Friday, August 10, 2007

Blowing Up the Convention Center Neighborhood

Leave it to the Pennsylvania Convention Center to send out invitations to a demolition. Actually make that multiple demolitions. Starting Aug. 15 at 2 p.m., with Buck's Hardware on 13th Street, the center will begin demolishing, imploding or otherwise destroying all the structures in its expansion path, from 13th to Broad, and Arch to Race Streets. (with the exception of the worthies remaining on Broad Street). The evite, which went out last week, welcomes guests to a pre-demolition bash in Room 114 of the center.

Philadelphians have known for a long time that the demolitions were a foregone conclusion, but still their imminent approach comes as a shock. The condemned beauties include the Lithograph Building on 13th Street and the Gibson Building on Cherry Street. The center's expansion is being fueled with casino money, which is now starting to pour into the state treasury. One bad box begets another. You can read my views in my March 2 and April 13 columns and posts on the subject here.

Goal A: Reproduce the blog post from "Blowing Up the" up to and including "of the center.".
Goal B: According to the blog post, which structure is the first to be demolished?
Rely solely on the blog post for the answers.

Data excerpt:
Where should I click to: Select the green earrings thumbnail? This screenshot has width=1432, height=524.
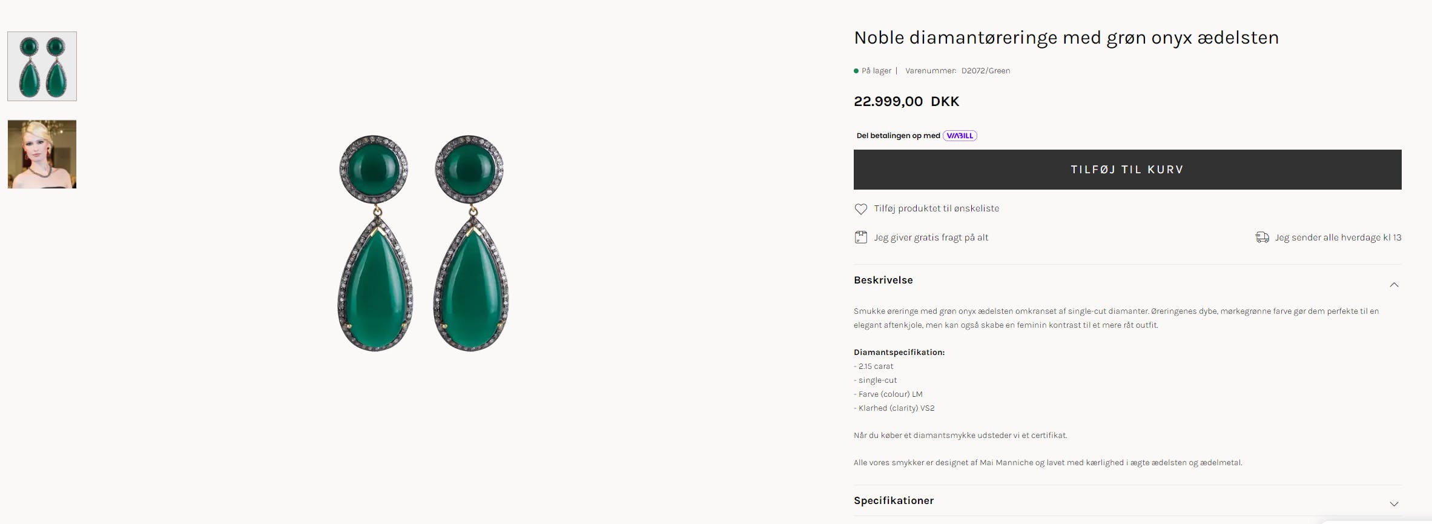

Solution A:
Blowing Up the Convention Center Neighborhood

Leave it to the Pennsylvania Convention Center to send out invitations to a demolition. Actually make that multiple demolitions. Starting Aug. 15 at 2 p.m., with Buck's Hardware on 13th Street, the center will begin demolishing, imploding or otherwise destroying all the structures in its expansion path, from 13th to Broad, and Arch to Race Streets. (with the exception of the worthies remaining on Broad Street). The evite, which went out last week, welcomes guests to a pre-demolition bash in Room 114 of the center.

Solution B: Buck's Hardware on 13th Street.